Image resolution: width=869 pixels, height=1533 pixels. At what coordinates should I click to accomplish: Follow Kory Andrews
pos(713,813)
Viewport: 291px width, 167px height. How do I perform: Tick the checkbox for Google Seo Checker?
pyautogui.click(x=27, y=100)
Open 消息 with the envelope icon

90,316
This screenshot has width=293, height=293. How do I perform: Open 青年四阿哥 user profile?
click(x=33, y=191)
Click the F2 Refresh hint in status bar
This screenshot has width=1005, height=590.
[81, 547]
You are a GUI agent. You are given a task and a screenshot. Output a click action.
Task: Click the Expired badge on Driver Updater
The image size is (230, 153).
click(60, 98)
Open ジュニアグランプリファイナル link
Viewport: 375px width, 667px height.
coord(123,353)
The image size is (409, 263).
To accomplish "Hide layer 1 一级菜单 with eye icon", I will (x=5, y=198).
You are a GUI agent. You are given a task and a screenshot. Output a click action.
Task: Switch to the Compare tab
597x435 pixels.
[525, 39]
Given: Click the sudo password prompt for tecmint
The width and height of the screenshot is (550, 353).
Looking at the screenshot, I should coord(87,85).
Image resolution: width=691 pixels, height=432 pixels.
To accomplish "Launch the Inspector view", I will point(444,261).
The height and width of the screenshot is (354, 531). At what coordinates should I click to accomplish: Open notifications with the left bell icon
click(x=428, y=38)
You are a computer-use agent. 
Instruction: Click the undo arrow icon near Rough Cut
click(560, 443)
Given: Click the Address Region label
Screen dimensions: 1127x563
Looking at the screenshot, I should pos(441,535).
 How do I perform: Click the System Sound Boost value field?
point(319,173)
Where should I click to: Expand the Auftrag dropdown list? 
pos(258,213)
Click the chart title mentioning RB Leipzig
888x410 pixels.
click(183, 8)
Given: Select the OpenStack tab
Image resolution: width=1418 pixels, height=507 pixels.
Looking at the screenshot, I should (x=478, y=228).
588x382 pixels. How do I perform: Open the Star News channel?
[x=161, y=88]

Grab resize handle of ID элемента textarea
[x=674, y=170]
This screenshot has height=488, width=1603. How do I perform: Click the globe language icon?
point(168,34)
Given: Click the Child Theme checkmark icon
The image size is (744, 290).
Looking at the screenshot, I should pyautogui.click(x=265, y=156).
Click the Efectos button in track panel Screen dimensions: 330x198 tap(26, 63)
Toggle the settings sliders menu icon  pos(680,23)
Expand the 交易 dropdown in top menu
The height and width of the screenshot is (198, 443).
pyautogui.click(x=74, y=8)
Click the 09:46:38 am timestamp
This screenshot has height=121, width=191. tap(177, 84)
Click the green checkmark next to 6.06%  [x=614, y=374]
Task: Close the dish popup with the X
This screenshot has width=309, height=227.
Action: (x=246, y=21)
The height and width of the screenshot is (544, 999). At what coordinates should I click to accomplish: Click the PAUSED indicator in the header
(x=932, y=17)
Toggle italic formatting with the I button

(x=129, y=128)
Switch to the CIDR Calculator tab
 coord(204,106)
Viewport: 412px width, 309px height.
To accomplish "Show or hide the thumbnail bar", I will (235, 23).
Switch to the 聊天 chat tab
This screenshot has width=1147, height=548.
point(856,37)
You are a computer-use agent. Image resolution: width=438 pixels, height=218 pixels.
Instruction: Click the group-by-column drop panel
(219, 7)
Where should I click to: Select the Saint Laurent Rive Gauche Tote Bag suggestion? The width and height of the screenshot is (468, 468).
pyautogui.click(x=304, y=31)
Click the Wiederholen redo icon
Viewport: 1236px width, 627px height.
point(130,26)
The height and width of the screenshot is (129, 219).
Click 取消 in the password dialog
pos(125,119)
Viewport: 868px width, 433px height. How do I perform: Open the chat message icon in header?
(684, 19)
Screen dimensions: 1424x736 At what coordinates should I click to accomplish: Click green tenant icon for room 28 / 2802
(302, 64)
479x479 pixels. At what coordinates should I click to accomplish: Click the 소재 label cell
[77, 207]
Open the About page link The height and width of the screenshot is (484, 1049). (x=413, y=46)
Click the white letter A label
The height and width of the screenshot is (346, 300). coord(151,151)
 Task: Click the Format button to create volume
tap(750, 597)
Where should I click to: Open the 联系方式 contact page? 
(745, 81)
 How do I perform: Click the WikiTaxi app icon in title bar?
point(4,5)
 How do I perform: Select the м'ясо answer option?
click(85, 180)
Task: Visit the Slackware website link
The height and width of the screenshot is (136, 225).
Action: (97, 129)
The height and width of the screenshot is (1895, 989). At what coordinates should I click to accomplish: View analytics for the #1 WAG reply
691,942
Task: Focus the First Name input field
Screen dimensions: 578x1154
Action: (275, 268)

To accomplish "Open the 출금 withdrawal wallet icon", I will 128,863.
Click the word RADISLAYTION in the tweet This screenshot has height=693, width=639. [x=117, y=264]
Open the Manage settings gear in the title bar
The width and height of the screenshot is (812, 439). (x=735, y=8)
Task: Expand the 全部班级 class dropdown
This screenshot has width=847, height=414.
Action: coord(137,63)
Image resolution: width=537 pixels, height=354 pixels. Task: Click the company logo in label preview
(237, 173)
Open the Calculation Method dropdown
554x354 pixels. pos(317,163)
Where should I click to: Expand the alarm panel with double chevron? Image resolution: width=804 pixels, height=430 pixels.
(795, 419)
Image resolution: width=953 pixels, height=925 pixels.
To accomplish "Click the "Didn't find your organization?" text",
----
Reproduce the material above. Do not change a word.

Image resolution: width=869 pixels, height=1533 pixels. At what coordinates should I click to accomplish: Follow Kory Andrews
pos(713,813)
Viewport: 291px width, 167px height. How do I perform: Tick the checkbox for Google Seo Checker?
pyautogui.click(x=27, y=100)
Open 消息 with the envelope icon

90,316
This screenshot has width=293, height=293. How do I perform: Open 青年四阿哥 user profile?
click(x=33, y=191)
Click the F2 Refresh hint in status bar
This screenshot has width=1005, height=590.
[81, 547]
You are a GUI agent. You are given a task and a screenshot. Output a click action.
Task: Click the Expired badge on Driver Updater
The image size is (230, 153).
click(60, 98)
Open ジュニアグランプリファイナル link
Viewport: 375px width, 667px height.
coord(123,353)
The image size is (409, 263).
To accomplish "Hide layer 1 一级菜单 with eye icon", I will (x=5, y=198).
You are a GUI agent. You are given a task and a screenshot. Output a click action.
Task: Switch to the Compare tab
597x435 pixels.
[525, 39]
Given: Click the sudo password prompt for tecmint
The width and height of the screenshot is (550, 353).
Looking at the screenshot, I should coord(87,85).
Image resolution: width=691 pixels, height=432 pixels.
To accomplish "Launch the Inspector view", I will point(444,261).
The height and width of the screenshot is (354, 531). At what coordinates should I click to accomplish: Open notifications with the left bell icon
click(x=428, y=38)
You are a computer-use agent. 
Instruction: Click the undo arrow icon near Rough Cut
click(560, 443)
Given: Click the Address Region label
Screen dimensions: 1127x563
Looking at the screenshot, I should pos(441,535).
 How do I perform: Click the System Sound Boost value field?
point(319,173)
Where should I click to: Expand the Auftrag dropdown list? 
pos(258,213)
Click the chart title mentioning RB Leipzig
888x410 pixels.
click(183, 8)
Given: Select the OpenStack tab
Image resolution: width=1418 pixels, height=507 pixels.
Looking at the screenshot, I should (x=478, y=228).
588x382 pixels. How do I perform: Open the Star News channel?
[x=161, y=88]

Grab resize handle of ID элемента textarea
[x=674, y=170]
This screenshot has height=488, width=1603. How do I perform: Click the globe language icon?
point(168,34)
Given: Click the Child Theme checkmark icon
The image size is (744, 290).
Looking at the screenshot, I should pyautogui.click(x=265, y=156).
Click the Efectos button in track panel Screen dimensions: 330x198 tap(26, 63)
Toggle the settings sliders menu icon  pos(680,23)
Expand the 交易 dropdown in top menu
The height and width of the screenshot is (198, 443).
pyautogui.click(x=74, y=8)
Click the 09:46:38 am timestamp
This screenshot has height=121, width=191. tap(177, 84)
Click the green checkmark next to 6.06%  [x=614, y=374]
Task: Close the dish popup with the X
This screenshot has width=309, height=227.
Action: (x=246, y=21)
The height and width of the screenshot is (544, 999). At what coordinates should I click to accomplish: Click the PAUSED indicator in the header
(x=932, y=17)
Toggle italic formatting with the I button

(x=129, y=128)
Switch to the CIDR Calculator tab
 coord(204,106)
Viewport: 412px width, 309px height.
To accomplish "Show or hide the thumbnail bar", I will (235, 23).
Switch to the 聊天 chat tab
This screenshot has width=1147, height=548.
point(856,37)
You are a computer-use agent. Image resolution: width=438 pixels, height=218 pixels.
Instruction: Click the group-by-column drop panel
(219, 7)
Where should I click to: Select the Saint Laurent Rive Gauche Tote Bag suggestion? The width and height of the screenshot is (468, 468).
pyautogui.click(x=304, y=31)
Click the Wiederholen redo icon
Viewport: 1236px width, 627px height.
point(130,26)
The height and width of the screenshot is (129, 219).
Click 取消 in the password dialog
pos(125,119)
Viewport: 868px width, 433px height. How do I perform: Open the chat message icon in header?
(684, 19)
Screen dimensions: 1424x736 At what coordinates should I click to accomplish: Click green tenant icon for room 28 / 2802
(302, 64)
479x479 pixels. At what coordinates should I click to accomplish: Click the 소재 label cell
[77, 207]
Open the About page link The height and width of the screenshot is (484, 1049). (x=413, y=46)
Click the white letter A label
The height and width of the screenshot is (346, 300). coord(151,151)
 Task: Click the Format button to create volume
tap(750, 597)
Where should I click to: Open the 联系方式 contact page? 
(745, 81)
 How do I perform: Click the WikiTaxi app icon in title bar?
point(4,5)
 How do I perform: Select the м'ясо answer option?
click(85, 180)
Task: Visit the Slackware website link
The height and width of the screenshot is (136, 225).
Action: (97, 129)
The height and width of the screenshot is (1895, 989). At what coordinates should I click to accomplish: View analytics for the #1 WAG reply
691,942
Task: Focus the First Name input field
Screen dimensions: 578x1154
Action: (275, 268)

To accomplish "Open the 출금 withdrawal wallet icon", I will 128,863.
Click the word RADISLAYTION in the tweet This screenshot has height=693, width=639. [x=117, y=264]
Open the Manage settings gear in the title bar
The width and height of the screenshot is (812, 439). (x=735, y=8)
Task: Expand the 全部班级 class dropdown
This screenshot has width=847, height=414.
Action: coord(137,63)
Image resolution: width=537 pixels, height=354 pixels. Task: Click the company logo in label preview
(237, 173)
Open the Calculation Method dropdown
554x354 pixels. pos(317,163)
Where should I click to: Expand the alarm panel with double chevron? Image resolution: width=804 pixels, height=430 pixels.
(795, 419)
Image resolution: width=953 pixels, height=925 pixels.
To accomplish "Click the "Didn't find your organization?" text",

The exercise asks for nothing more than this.